聽到青祖的指示,那五名神色各異的祖級強者相互對視一眼,目光中盡是無奈,他們深知雲祖的強大,遠遠不是他們能抗衡的,況且魔族輪回大劫將至,七方大陸需要七祖共同守護,魔族君王的強大也只有雲祖能夠稍稍抗衡一下,如果不集合七祖王座,面對恒如沙海的魔族大軍,他們也只有逃命的份,在這個時候與雲祖撕破臉皮,實在不是明智之舉。
搖了搖頭,他們沉默的選擇了無視青祖的話。看中無動於衷的五人,青祖又急又怒,朝著他們大喊:「怎麼,都不聽我的話了嗎?」其中一位祖級強者朝著青祖,道:「青祖,現在魔族大劫當前,還是守護大陸為重啊,如果我們失去了七方大陸,就是拋開那個神話傳說不談,我們也將在未來好幾個紀元內無新鮮血液補充,畢竟抵抗魔族大軍也不光靠我們啊」。「是啊」另一位祖級強者開口了,「青青的死也不全是是雲祖的錯,況且雲祖對青青視如己出,怎麼可能有意去傷害她呢?都是這該死的魔劫,青祖你要三思啊」
聽著了兩位祖級強者說的話,青祖陷入了沉思,目光望著遠方的豐碑,深深地歎了口氣,眼前似乎浮現出青青的音容笑貌。自己雖然已經貴為始祖,天地間極少有人能夠殺的了他,可在這仿佛接天連地的豐碑面前,依然顯得十分渺小,更不用說連七位祖級強者進去都翻不出一點浪花的星辰海了,也許只有傳說中的仙門可以與之比肩吧。人生對青祖來說已經沒有任何意義,自從上三個紀元的魔族大戰中,他唯一的孫女兒青青隕落,青祖就一蹶不振。至高無上的祖位對他來說還不如青青展顏一笑,如果不是身為七祖之一,肩負著守護七方大陸人類的使命,青祖早就已經進入這浩瀚無垠的星辰海,尋找復活青青的辦法。

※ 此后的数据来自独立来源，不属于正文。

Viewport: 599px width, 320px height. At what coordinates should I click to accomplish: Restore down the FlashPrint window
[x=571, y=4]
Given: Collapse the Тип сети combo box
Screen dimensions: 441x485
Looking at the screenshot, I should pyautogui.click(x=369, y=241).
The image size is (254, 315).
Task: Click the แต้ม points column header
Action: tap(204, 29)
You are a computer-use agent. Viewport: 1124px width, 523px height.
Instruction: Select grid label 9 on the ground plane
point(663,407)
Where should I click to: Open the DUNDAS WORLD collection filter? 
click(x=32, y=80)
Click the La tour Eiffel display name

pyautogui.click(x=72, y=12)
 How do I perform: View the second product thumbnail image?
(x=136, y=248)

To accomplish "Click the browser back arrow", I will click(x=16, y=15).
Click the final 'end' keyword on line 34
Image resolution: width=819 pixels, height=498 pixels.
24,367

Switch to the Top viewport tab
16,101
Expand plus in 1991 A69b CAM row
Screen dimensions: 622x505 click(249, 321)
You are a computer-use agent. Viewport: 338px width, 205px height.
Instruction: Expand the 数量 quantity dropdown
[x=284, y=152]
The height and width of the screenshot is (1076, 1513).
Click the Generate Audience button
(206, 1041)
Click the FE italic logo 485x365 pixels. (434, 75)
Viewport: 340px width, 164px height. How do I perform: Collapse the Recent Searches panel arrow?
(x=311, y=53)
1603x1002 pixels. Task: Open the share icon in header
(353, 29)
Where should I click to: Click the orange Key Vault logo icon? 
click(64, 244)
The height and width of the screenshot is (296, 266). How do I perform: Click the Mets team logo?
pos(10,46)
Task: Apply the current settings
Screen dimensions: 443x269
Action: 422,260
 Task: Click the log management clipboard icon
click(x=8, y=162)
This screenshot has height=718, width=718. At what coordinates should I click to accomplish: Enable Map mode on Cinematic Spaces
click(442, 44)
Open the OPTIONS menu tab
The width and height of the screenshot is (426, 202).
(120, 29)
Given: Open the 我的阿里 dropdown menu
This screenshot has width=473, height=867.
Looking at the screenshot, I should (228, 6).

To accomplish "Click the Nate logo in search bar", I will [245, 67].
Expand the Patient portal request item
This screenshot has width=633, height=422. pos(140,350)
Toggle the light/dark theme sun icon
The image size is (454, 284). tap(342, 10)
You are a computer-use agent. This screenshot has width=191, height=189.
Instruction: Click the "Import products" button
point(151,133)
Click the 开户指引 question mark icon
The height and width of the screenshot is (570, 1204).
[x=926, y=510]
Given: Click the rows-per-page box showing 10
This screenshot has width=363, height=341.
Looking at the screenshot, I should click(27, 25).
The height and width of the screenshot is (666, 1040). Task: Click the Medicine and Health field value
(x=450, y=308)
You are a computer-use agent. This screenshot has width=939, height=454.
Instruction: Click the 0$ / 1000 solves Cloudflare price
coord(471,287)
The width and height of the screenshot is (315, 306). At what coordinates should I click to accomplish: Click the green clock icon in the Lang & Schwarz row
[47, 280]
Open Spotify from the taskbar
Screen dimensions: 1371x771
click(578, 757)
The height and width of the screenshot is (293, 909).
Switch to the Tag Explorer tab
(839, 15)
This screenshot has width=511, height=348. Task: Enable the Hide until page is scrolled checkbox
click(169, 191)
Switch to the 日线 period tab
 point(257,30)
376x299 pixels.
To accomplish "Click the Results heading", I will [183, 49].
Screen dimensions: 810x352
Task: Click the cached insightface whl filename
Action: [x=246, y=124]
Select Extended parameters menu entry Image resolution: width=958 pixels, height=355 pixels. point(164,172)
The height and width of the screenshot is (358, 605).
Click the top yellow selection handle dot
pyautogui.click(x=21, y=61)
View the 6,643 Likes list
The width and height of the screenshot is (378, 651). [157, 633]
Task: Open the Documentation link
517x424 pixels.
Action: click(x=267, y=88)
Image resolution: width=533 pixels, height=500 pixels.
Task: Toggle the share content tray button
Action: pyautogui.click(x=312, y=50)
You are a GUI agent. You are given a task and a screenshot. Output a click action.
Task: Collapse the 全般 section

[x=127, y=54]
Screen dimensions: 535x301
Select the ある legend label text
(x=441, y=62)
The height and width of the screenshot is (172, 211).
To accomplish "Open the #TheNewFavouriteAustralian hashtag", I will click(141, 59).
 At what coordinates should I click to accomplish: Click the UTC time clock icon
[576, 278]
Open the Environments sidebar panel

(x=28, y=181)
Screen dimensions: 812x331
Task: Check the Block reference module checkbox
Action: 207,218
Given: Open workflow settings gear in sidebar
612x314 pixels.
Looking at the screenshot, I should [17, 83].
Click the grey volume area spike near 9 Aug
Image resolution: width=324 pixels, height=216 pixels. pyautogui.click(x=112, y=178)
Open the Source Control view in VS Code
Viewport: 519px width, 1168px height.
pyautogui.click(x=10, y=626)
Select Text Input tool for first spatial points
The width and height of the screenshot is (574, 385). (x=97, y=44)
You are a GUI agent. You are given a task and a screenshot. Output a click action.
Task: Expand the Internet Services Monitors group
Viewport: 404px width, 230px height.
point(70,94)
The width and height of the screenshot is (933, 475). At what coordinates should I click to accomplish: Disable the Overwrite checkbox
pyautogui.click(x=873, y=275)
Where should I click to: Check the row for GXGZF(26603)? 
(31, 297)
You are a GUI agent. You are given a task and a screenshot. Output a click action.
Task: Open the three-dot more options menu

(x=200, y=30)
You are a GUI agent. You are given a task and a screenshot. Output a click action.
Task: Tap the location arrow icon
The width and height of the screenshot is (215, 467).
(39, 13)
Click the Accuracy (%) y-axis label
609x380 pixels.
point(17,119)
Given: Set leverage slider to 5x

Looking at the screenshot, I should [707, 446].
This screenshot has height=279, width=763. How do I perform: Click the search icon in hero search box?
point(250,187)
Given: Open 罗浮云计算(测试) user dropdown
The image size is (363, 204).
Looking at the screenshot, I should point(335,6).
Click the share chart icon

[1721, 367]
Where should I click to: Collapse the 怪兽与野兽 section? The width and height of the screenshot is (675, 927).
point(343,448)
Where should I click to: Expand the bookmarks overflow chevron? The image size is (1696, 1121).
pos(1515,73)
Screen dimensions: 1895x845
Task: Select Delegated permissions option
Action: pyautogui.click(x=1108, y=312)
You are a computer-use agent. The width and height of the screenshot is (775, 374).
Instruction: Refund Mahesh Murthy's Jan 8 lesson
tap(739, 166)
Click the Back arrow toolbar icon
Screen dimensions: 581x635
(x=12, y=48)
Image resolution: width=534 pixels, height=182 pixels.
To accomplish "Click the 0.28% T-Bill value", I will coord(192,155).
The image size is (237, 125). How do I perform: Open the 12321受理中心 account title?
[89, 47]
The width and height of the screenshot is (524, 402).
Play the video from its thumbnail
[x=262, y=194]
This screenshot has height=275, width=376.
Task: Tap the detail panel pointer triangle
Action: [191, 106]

雲祖看了看青祖,臉上不由得閃過濃濃的愧疚,要不是自己那天經不住青青的胡攪蠻纏,帶著她深入魔族大軍,青青也不會……深深地吸了口氣,將這份愧疚隱藏,平復波瀾起伏的心情,雲祖朝著星辰海深處望去,只見深邃的星空中,隱約有幾道金芒閃現,一股荒涼的氣息撲面而來,緩緩沖刷著豐碑的潮汐在一瞬間變得波濤洶湧,無數星辰閃耀或是暗滅。雲祖見狀,焦急的大喊:「不朽豐碑已經開始蘇醒了,現在快離開這兒」話音剛落,一束金色的光柱攜帶者翻天覆地的威能直射向不朽豐碑,氣勢貫穿長虹,所到之處星辰寂寞,瞬間就在星辰海中留下一道真空。
金色光柱打在不朽豐碑之上,一股洪荒的氣息緊緊的包圍著七祖,七祖皆是臉色煞白,以前不朽豐碑蘇醒也沒有過這麼大的波動,他們只感覺自己在這股力量面前毫無反抗之力。沒有人注意到,其中一位祖級強者嘴角揚起的詭笑。一絲黑色的氣流在豐碑的一角悄悄凝聚,那原本金色的光柱也漸如水墨渲染般,變成詭異的黑色。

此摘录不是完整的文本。